Anita Andres, Peggy Ley, Christine Efferz, Marion Schöberl, Thomas Trösser (v.l.)
BAD NEUENAHR-AHRWEILER. „2024 war das schwierigste Jahr, das ich in 40 Jahren Tierschutzarbeit erlebt habe“, begann Anita Andres, erste Vorsitzende des Vereins, ihren Rückblick im Rahmen der Mitgliederversammlung am ersten Adventssamstag 2025. Zum einen haben sich die laufenden Ausgaben für Futter, Streu und Tierarzt drastisch erhöht, zum anderen ist die Flut an Abgabe- und Fundtiere explosionsartig angeschwollen. „Wir erleben laufend, dass in der Nähe von Autobahnausfahrten oder an Parkplätzen immer wieder Katzen, auch trächtig oder mit Babys, ausgesetzt werden.
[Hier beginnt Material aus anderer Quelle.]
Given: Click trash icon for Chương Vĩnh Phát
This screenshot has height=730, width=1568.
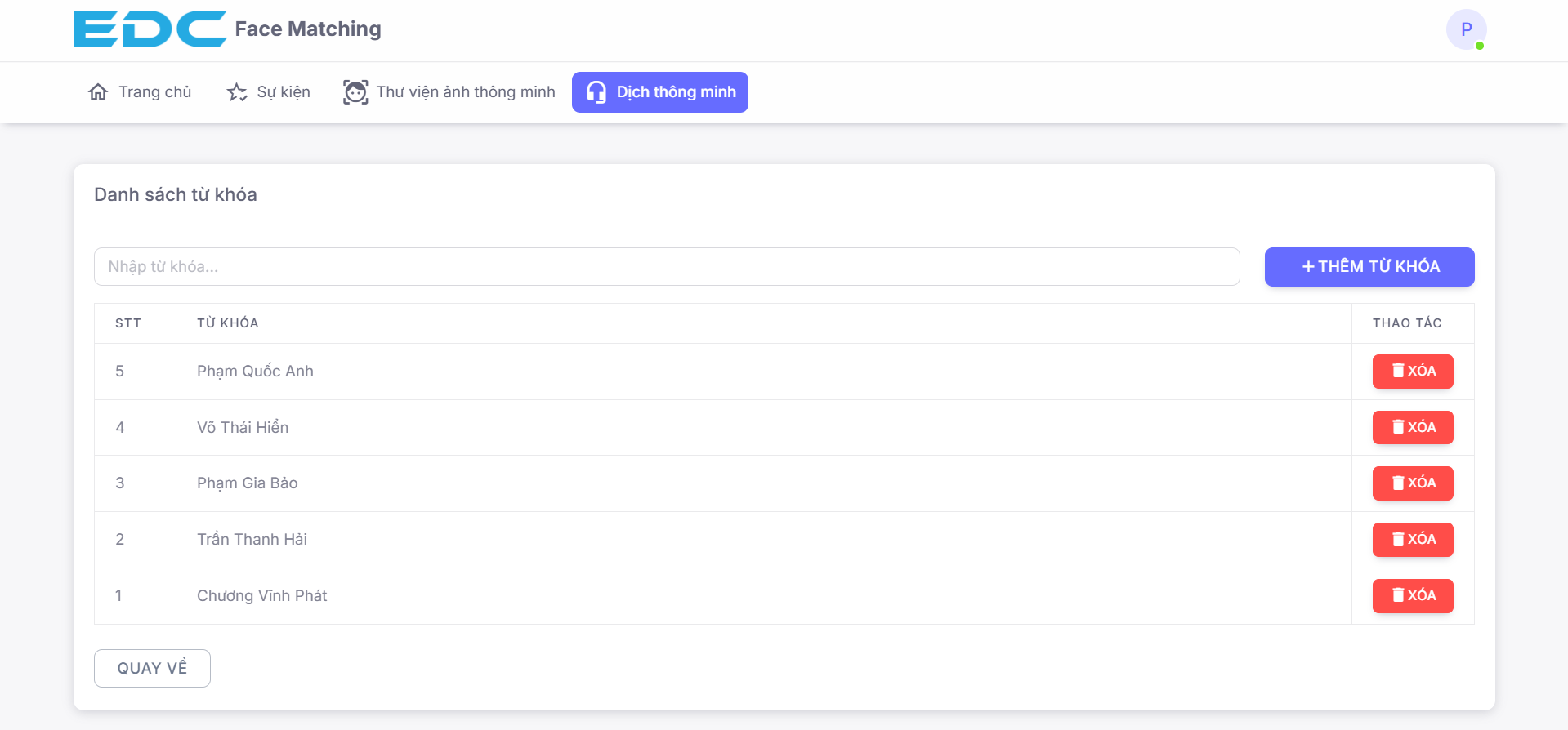Looking at the screenshot, I should click(x=1398, y=595).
Teilweise entsorgen so illegale Züchter ihre Tiere. Zu bewältigen ist die Aufgabenflut nur durch die engagiert arbeitenden ehrenamtlichen Pflegestellen und Helfer, bei denen sich Anita Andres im Namen des Vereins bedankte.
Gespannt verfolgten die anwesenden Mitglieder den Kassenbericht von Kassenwartin Peggy Ley, in deren Vortrag sich die stark gestiegenen Tierarzt- und Futterkosten im Gegenzug zu den stagnierenden Einnahmen, vor allem bei den Spenden, widerspiegelten.
Nach dem Bericht der Kassenprüfer wurde der Vorstand einstimmig entlastet und in der bisherigen Besetzung wieder neu gewählt: Anita Andres, 1. Vorsitzende; Marion Schöberl, 2. Vorsitzende; Peggy Ley, Kassenwartin; Christine Efferz, Schriftführerin. Neu hinzugekommen ist Thomas Trösser, der künftig als Beisitzer den Vorstand - vor allem im Bereich PR - verstärken wird.
Im Anschluss wurden von den Mitgliedern intensiv Möglichkeiten diskutiert, wie man bei der Vereinsarbeit unterstützen und die finanzielle Situation des Vereins verbessern könnte. Letztlich wurde eine Helfergruppe eingerichtet in der sich praktisch alle Anwesenden künftig zur Mitarbeit bereit erklärten.